INPUT RECORDS Block Start
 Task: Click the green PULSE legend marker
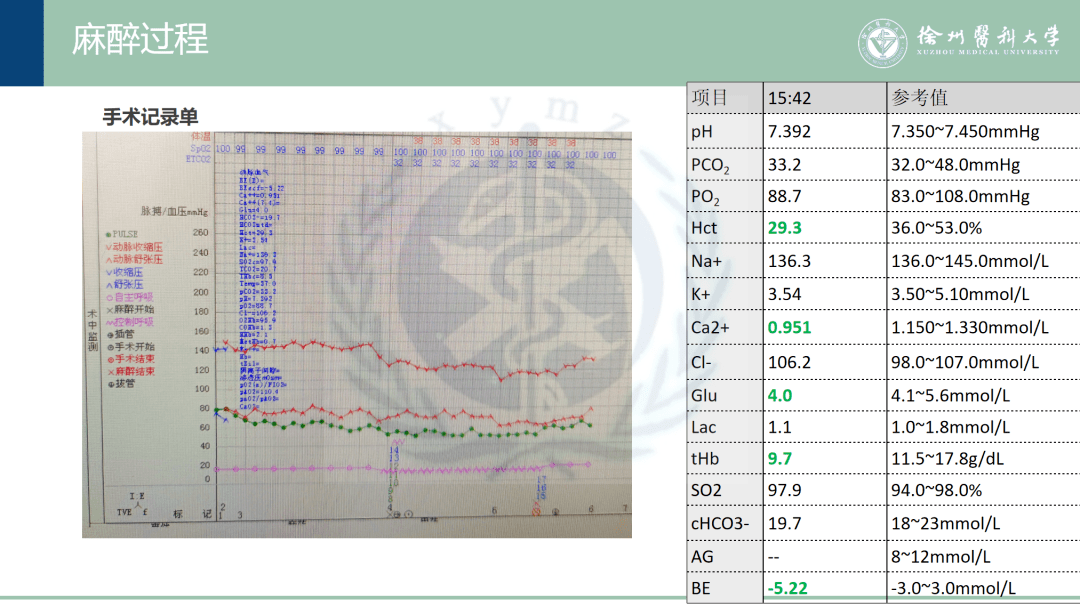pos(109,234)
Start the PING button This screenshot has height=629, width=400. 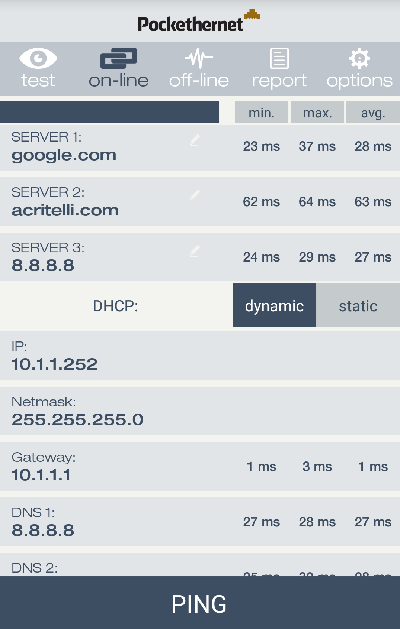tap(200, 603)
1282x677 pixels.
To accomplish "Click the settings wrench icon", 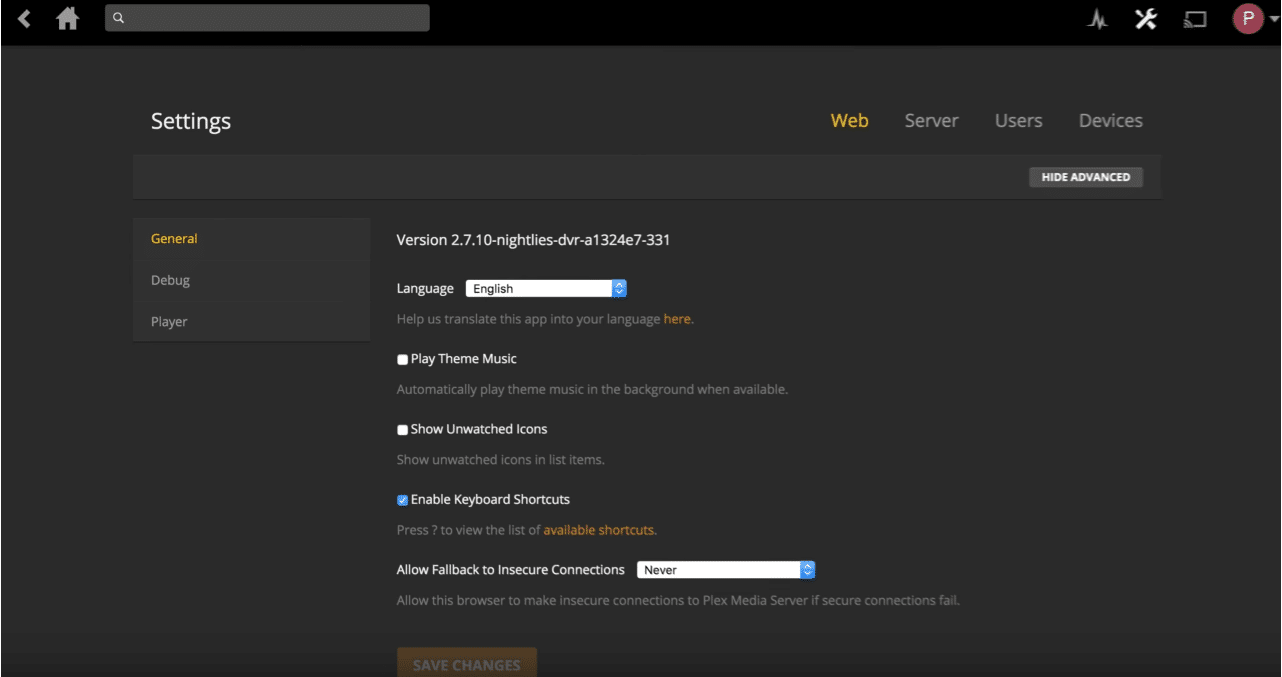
INPUT RECORDS Block End
Before answering, please find the line containing "1282x677 pixels." above, then copy exactly from it through the last line of the entries, both included, without pictures.

1282x677 pixels.
To accomplish "Click the settings wrench icon", 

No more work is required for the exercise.